Reflecting on a Thought-provoking Question…

Earlier, there was a question proposed that quietly took root in my mind: “What’s something about you that no one knows?” It’s such a simple inquiry on the surface, but the more I thought about it, the more it challenged me to look inward.

We all carry pieces of ourselves that remain tucked away, either because no one has asked the right question or because we haven’t found the words to share. For me, the answer isn’t a single secret, but the ongoing process of understanding myself, my thoughts, dreams, and small quirks that make me who I am.

Perhaps what many people don’t know is how much I reflect on these kinds of questions. I spend a lot of time replaying conversations in my mind, turning over ideas, and trying to understand what really matters to me. I daydream all too often about things I want to do, wish I could do, and others I dream of doing. I think this curiosity about myself, life,  and the world helps me grow, even if the process sometimes feels slow or uncertain.

I am empathetic, deeply spiritual, and someone who feels things deeply. The energy of others affects me, my soul, my heart. The time I take to renew myself is necessary. I need to sloth off the heaviness in order to allow my spirit to breathe. I have lost so many that were so dear to me, I feel their loss daily. I don’t dwell on it, them… they are just woven into the fabric of my life. I am told I am easy to talk to, and I have a spark or light in my eyes by those I meet. I say that’s my gift, My Jesus…  I meet no strangers, and I talk to and listen and hear those around me and in my path.

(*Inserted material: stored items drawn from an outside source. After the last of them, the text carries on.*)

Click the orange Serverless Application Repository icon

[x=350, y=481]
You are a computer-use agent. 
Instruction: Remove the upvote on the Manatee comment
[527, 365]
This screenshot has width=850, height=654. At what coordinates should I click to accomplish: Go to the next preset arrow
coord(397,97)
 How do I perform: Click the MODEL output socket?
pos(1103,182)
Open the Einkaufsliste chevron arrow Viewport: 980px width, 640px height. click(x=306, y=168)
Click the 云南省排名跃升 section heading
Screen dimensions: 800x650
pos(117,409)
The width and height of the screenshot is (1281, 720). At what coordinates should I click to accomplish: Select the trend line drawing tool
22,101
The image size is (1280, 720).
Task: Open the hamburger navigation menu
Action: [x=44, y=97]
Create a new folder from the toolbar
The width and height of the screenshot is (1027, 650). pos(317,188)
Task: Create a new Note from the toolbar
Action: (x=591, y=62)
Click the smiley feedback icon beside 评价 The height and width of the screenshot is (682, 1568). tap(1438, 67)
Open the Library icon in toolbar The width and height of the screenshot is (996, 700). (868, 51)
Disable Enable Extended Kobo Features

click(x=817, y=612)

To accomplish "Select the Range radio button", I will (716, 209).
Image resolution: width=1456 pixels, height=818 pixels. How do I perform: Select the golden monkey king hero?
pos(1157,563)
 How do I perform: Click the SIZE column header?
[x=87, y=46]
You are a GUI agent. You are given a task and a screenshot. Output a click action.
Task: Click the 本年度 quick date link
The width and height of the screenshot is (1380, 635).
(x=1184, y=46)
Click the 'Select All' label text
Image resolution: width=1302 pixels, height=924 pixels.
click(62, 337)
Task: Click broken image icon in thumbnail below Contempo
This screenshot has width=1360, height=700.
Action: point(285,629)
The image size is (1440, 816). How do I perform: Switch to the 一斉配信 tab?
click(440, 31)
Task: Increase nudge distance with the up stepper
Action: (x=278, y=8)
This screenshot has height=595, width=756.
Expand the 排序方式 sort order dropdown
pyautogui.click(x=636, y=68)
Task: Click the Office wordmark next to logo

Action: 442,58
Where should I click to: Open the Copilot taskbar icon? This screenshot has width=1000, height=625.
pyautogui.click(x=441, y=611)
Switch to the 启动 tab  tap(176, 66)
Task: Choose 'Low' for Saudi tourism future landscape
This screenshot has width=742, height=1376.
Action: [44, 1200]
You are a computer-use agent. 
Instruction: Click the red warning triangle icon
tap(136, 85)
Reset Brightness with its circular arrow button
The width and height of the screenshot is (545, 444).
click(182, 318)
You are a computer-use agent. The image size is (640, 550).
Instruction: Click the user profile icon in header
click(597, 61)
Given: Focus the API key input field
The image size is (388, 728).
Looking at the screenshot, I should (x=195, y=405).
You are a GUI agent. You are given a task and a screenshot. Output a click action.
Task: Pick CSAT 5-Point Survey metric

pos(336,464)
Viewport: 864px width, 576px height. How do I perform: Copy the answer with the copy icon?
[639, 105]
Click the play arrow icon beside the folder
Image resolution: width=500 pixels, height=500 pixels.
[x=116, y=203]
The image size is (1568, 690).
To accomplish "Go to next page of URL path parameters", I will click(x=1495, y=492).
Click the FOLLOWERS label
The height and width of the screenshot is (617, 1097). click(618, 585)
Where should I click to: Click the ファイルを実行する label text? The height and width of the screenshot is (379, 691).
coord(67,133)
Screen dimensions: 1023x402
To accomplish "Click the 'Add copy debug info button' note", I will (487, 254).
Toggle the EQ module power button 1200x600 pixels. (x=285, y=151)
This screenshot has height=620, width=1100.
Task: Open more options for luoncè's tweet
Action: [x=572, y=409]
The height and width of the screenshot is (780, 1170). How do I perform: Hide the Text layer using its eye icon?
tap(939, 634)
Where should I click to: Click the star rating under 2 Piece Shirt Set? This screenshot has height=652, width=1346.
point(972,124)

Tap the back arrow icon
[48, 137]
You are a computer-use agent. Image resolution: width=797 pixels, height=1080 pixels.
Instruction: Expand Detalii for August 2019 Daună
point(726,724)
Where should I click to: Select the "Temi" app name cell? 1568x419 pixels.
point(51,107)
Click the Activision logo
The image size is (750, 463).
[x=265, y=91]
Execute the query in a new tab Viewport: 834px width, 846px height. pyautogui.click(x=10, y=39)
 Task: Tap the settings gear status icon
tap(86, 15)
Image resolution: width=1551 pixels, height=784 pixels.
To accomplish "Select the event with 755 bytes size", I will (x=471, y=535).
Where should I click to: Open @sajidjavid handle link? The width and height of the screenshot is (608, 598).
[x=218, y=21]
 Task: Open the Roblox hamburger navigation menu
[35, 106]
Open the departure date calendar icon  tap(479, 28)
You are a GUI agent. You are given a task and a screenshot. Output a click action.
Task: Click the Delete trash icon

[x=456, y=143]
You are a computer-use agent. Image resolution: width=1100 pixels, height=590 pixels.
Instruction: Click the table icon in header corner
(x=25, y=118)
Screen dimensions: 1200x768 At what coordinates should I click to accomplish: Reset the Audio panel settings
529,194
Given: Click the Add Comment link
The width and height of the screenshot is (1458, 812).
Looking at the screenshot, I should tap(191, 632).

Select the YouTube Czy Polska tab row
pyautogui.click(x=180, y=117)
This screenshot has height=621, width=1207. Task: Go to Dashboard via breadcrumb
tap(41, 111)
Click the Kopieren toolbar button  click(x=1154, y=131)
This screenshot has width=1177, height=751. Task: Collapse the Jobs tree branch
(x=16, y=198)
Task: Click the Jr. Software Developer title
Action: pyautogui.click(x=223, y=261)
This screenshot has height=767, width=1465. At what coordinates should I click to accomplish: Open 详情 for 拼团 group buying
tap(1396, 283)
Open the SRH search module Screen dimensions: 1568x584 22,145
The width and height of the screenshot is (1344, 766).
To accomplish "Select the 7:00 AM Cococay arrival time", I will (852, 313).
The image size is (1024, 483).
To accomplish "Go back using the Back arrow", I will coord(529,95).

So, while I can’t point to one dramatic secret, I can say that I’m always exploring new corners of my own personality. Maybe that’s something few people know—just how much I value introspection and the journey to truly knowing myself, getting to know and understand life and others.  Finding my peace, listening to the Whispers of God in my soul, and trying to be the good in a world that is becoming full of shadows… The light within me keeps me moving and for me that is enough, it is everything.